You’ve probably heard this a lot lately:
“Third-party cookies are going.”
“You need to prioritise first-party data.”
“Tracking is changing.”
And if you run paid media, it can feel slightly vague. So let’s strip it back.
What is first party data?
In PPC, first-party data is simply:
Information your business collects directly from its own customers and feeds back into ad platforms to improve performance.
That’s it. It’s not bought data or mysterious platform data. It’s your own customer’s information that you can utilise to benefit your marketing efforts.
Examples include:
- Email addresses from lead forms
- Purchase data from your website
- Revenue values
- CRM lead status (qualified, closed, lost)
- Repeat purchase behaviour
If your business collected it directly, it’s first-party data.
Why does this suddenly matter?
Because tracking isn’t as clean as it used to be.
When users decline cookies:
- You can’t track them in the same way.
- Retargeting audiences shrink.
- Conversion paths break.
- Platforms use modelling to fill the gaps.
PPC is still valuable and it hasn’t stopped working, but now platforms have less clear information to optimise against and first-party data gives them better signals.
The simplest way to think about it
Ad platforms are machines that learn and they optimise based on the data you give them.
If you only tell Google Ads: “A form was submitted.”
It will optimise for more form submissions.
But if you upload CRM data and say: “These 50 leads turned into real revenue.”
Now the algorithm understands what success actually looks like. First-party data is basically feedback, and better feedback improves performance.
What does this look like in real PPC terms?
Here are three simple use cases.
1. Retargeting beyond cookies
Old way: You retarget website visitors based on cookies.
Problem: If they decline consent, they disappear from your audience.

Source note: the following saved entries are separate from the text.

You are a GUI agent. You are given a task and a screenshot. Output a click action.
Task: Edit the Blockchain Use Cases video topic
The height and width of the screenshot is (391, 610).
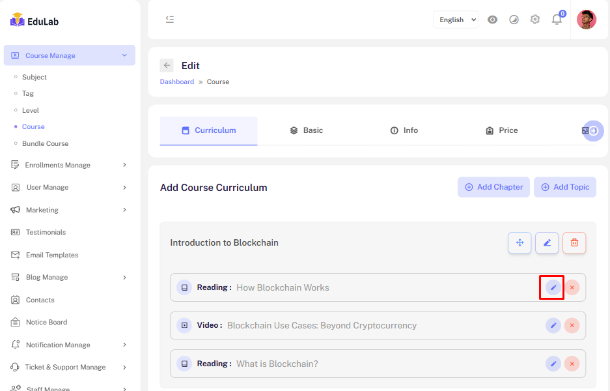(x=553, y=326)
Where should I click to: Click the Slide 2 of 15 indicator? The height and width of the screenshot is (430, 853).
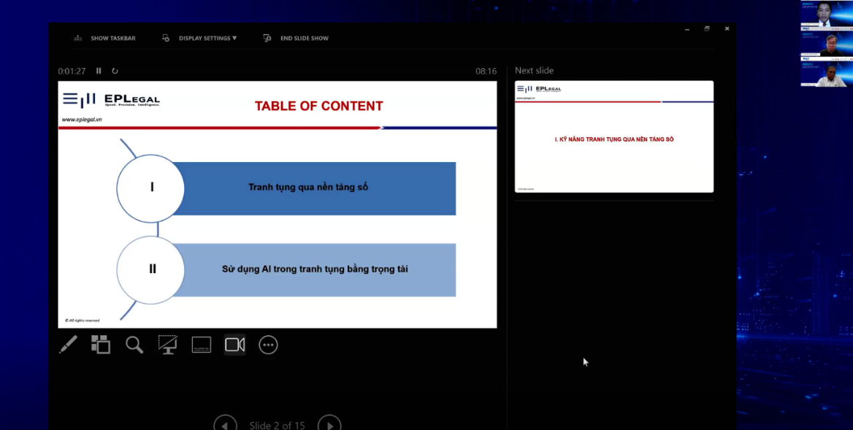tap(277, 425)
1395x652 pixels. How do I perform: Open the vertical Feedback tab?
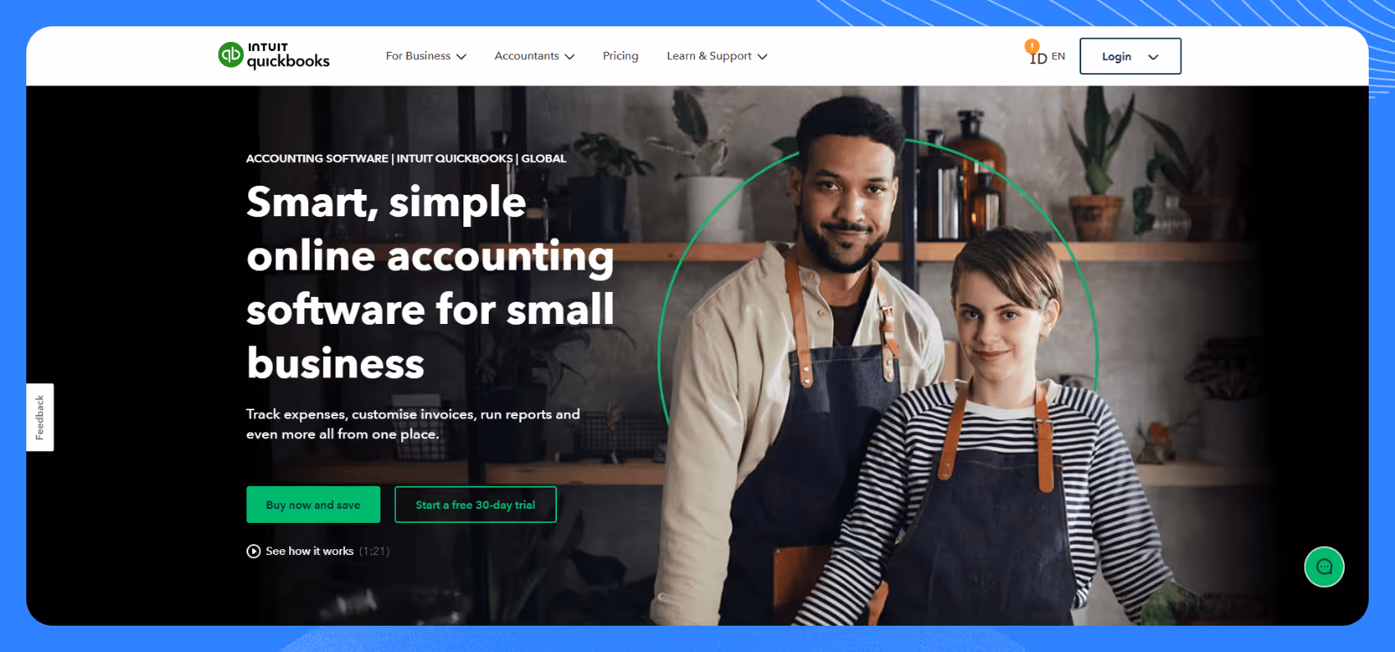point(39,417)
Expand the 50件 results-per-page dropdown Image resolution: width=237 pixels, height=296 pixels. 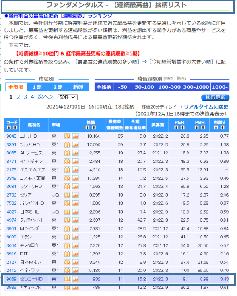click(68, 97)

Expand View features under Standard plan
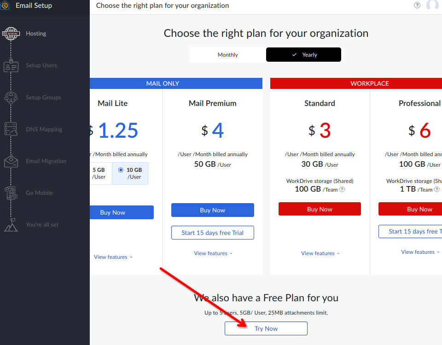tap(320, 253)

With first-party data: You can upload customer lists (emails) and retarget that way instead.
You can also create audiences like:
- People who bought 30 days ago
- People who haven’t purchased in 60 days
- High-value customers only
That’s more strategic than “visited page = show ad”.
2. Better lookalike audiences
Instead of building lookalikes from:
- All website visitors
- All leads (good and bad)
You can build them from:
- Repeat buyers
- High-value customers
- Closed-won deals
Now you’re telling the platform: “Find me more people like our best customers.”
That improves prospecting quality.
3. Teaching the algorithm what a good lead is
This is the big one for B2B. Google can see that someone filled out a form.
It cannot see whether:
- They were qualified
- They booked a meeting
- They became revenue
Unless you upload that information.
Once you feed back offline conversions, Google starts optimising for better leads, not just more leads. That’s where first-party data becomes powerful.
Is first party data new?
No, it’s always been around. What’s changed is how important it is.
As third-party tracking becomes less reliable, the data you own becomes more valuable.
You’re reducing guesswork, improving signal quality, and giving platforms clearer instructions.
Do you need to overhaul everything?
Probably not, in our experience, most businesses already collect first-party data. They just don’t use it properly in PPC.
Start simple:
- Connect your CRM to Google Ads.
- Enable Enhanced Conversions.
- Set up Conversion API for Meta.
- Upload customer lists.
- Feed revenue data back where possible.
You don’t need perfection, you just need better inputs.
The bottom line
First-party data in PPC isn’t complicated. It’s just using your own customer information to help ad platforms optimise more intelligently.
In a world where tracking is less certain, the businesses that win aren’t the ones with more data. They’re the ones using their own data better.